== ENTRIES SHOWN

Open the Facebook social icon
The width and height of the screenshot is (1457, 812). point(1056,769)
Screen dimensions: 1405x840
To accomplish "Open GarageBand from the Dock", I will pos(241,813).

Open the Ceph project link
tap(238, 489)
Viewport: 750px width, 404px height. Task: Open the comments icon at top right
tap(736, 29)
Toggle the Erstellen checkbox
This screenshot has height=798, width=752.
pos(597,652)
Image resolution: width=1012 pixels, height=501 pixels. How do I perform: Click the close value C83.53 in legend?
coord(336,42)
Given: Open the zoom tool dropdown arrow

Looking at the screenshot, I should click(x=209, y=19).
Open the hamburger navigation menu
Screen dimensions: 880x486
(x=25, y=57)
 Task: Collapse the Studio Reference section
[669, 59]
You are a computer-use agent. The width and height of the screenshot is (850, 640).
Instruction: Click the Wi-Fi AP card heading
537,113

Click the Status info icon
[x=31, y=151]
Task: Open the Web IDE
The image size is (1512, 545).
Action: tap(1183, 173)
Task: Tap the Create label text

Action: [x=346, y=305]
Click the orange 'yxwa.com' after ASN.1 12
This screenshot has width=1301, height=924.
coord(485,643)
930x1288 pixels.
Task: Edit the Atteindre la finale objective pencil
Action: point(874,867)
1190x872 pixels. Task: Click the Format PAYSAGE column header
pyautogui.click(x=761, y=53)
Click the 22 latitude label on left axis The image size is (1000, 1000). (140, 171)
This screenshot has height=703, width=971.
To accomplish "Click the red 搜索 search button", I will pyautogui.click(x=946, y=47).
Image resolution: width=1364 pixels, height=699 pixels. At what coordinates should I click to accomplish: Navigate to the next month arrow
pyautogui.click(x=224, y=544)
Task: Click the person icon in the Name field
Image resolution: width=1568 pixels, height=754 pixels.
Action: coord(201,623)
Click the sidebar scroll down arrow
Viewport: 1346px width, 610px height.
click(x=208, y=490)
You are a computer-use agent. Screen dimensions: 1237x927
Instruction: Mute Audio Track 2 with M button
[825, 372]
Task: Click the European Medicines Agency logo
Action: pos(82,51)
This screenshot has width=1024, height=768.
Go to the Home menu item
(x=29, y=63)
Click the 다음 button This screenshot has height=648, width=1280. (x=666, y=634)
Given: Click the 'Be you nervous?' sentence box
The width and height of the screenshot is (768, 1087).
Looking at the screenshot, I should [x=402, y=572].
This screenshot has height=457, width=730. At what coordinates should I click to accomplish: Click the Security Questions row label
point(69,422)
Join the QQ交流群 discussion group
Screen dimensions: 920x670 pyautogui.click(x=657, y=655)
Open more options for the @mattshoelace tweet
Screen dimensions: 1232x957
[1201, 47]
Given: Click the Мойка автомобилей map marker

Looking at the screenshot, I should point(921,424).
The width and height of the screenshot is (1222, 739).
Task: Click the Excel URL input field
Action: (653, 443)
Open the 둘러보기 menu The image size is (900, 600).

====

All of the material above should be printed again exactly as it is.

§ RESPONSE TO THE TASK:
Open the Facebook social icon
The width and height of the screenshot is (1457, 812). point(1056,769)
Screen dimensions: 1405x840
To accomplish "Open GarageBand from the Dock", I will pos(241,813).

Open the Ceph project link
tap(238, 489)
Viewport: 750px width, 404px height. Task: Open the comments icon at top right
tap(736, 29)
Toggle the Erstellen checkbox
This screenshot has height=798, width=752.
pos(597,652)
Image resolution: width=1012 pixels, height=501 pixels. How do I perform: Click the close value C83.53 in legend?
coord(336,42)
Given: Open the zoom tool dropdown arrow

Looking at the screenshot, I should click(x=209, y=19).
Open the hamburger navigation menu
Screen dimensions: 880x486
(x=25, y=57)
 Task: Collapse the Studio Reference section
[669, 59]
You are a computer-use agent. The width and height of the screenshot is (850, 640).
Instruction: Click the Wi-Fi AP card heading
537,113

Click the Status info icon
[x=31, y=151]
Task: Open the Web IDE
The image size is (1512, 545).
Action: tap(1183, 173)
Task: Tap the Create label text

Action: [x=346, y=305]
Click the orange 'yxwa.com' after ASN.1 12
This screenshot has width=1301, height=924.
coord(485,643)
930x1288 pixels.
Task: Edit the Atteindre la finale objective pencil
Action: point(874,867)
1190x872 pixels. Task: Click the Format PAYSAGE column header
pyautogui.click(x=761, y=53)
Click the 22 latitude label on left axis The image size is (1000, 1000). (140, 171)
This screenshot has height=703, width=971.
To accomplish "Click the red 搜索 search button", I will pyautogui.click(x=946, y=47).
Image resolution: width=1364 pixels, height=699 pixels. At what coordinates should I click to accomplish: Navigate to the next month arrow
pyautogui.click(x=224, y=544)
Task: Click the person icon in the Name field
Image resolution: width=1568 pixels, height=754 pixels.
Action: coord(201,623)
Click the sidebar scroll down arrow
Viewport: 1346px width, 610px height.
click(x=208, y=490)
You are a computer-use agent. Screen dimensions: 1237x927
Instruction: Mute Audio Track 2 with M button
[825, 372]
Task: Click the European Medicines Agency logo
Action: pos(82,51)
This screenshot has width=1024, height=768.
Go to the Home menu item
(x=29, y=63)
Click the 다음 button This screenshot has height=648, width=1280. (x=666, y=634)
Given: Click the 'Be you nervous?' sentence box
The width and height of the screenshot is (768, 1087).
Looking at the screenshot, I should [x=402, y=572].
This screenshot has height=457, width=730. At what coordinates should I click to accomplish: Click the Security Questions row label
point(69,422)
Join the QQ交流群 discussion group
Screen dimensions: 920x670 pyautogui.click(x=657, y=655)
Open more options for the @mattshoelace tweet
Screen dimensions: 1232x957
[1201, 47]
Given: Click the Мойка автомобилей map marker

Looking at the screenshot, I should point(921,424).
The width and height of the screenshot is (1222, 739).
Task: Click the Excel URL input field
Action: (653, 443)
Open the 둘러보기 menu The image size is (900, 600).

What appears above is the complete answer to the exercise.